• [Testo di lettura]
▬▬▬▬▬▬▬▬▬▬
Il reato di rapina è configurabile anche in presenza del dolo concomitante o sopravvenuto, dal momento che la volontà di azione violenta del soggetto agente deve agire sulla funzione e efficacia della minaccia o della violenza strumentali rispetto all'impossessamento dei beni, sena che tuttavia sia necessario che preesista sin dall'inizio dell'attività criminosa.

La sentenza integrale

RAGIONI IN FATTO E IN DIRITTO DELLA DECISIONE
Con sentenza del 26.1.2023 il GUP del Tribunale di Lecce ha dichiarato MA.Si. colpevole dei delitti di cui agli artt. 110,628 commi 1 e 3 n. 1) c.p. (Capo A) e 81, 110, 582, 585 in relazione all'art. 576 comma 1 n. 1 c.p. (art. 61 n. 2 c.p.) (Capo B) e, con la contestata recidiva, riconosciuta la circostanza attenuante di cui all'art. 62 n. 6) c.p. ed applicata la diminuente di cui all'art. 442 c.p.p., lo ha condannato alla pena di sei anni di reclusione ed Euro 3.000, 00 di multa, oltre al pagamento delle spese processuali e di quelle di mantenimento durante la custodia cautelare; il primo giudice ha, inoltre, dichiarato il MA. interdetto in perpetuo dai pubblici uffici ed in stato di interdizione legale durante l'espiazione della pena.
▬▬▬▬▬▬▬▬▬▬
• [Materiale fornito]
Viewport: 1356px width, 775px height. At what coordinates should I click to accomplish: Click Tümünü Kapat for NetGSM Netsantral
▬▬▬▬▬▬▬▬▬▬
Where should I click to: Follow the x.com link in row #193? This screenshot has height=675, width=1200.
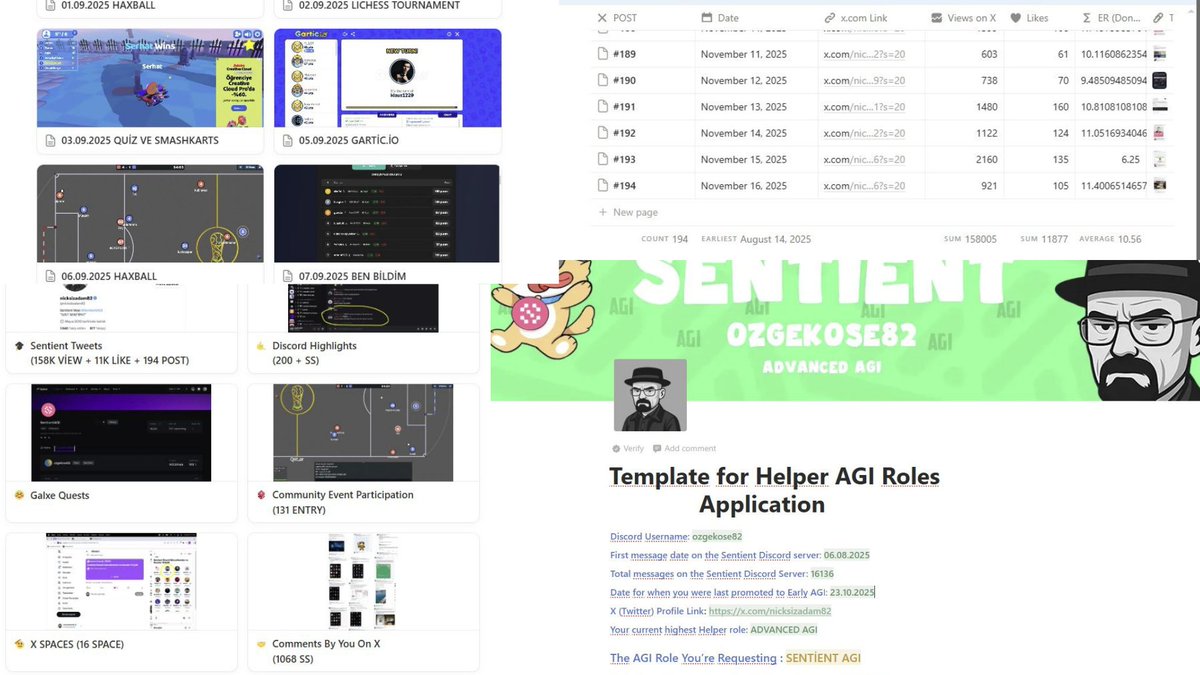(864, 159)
▬▬▬▬▬▬▬▬▬▬
Rispondi a queste domande sul testo sulla rapina:
(a) In presenza di quali forme di dolo il reato di rapina è configurabile?
(b) Quale tribunale ha emesso la sentenza e in quale data?
(c) Per quanto tempo l'imputato è stato interdetto dai pubblici uffici?

• [Soluzione]
(a) In presenza del dolo concomitante o sopravvenuto.
(b) Il Tribunale di Lecce, il 26.1.2023.
(c) In perpetuo.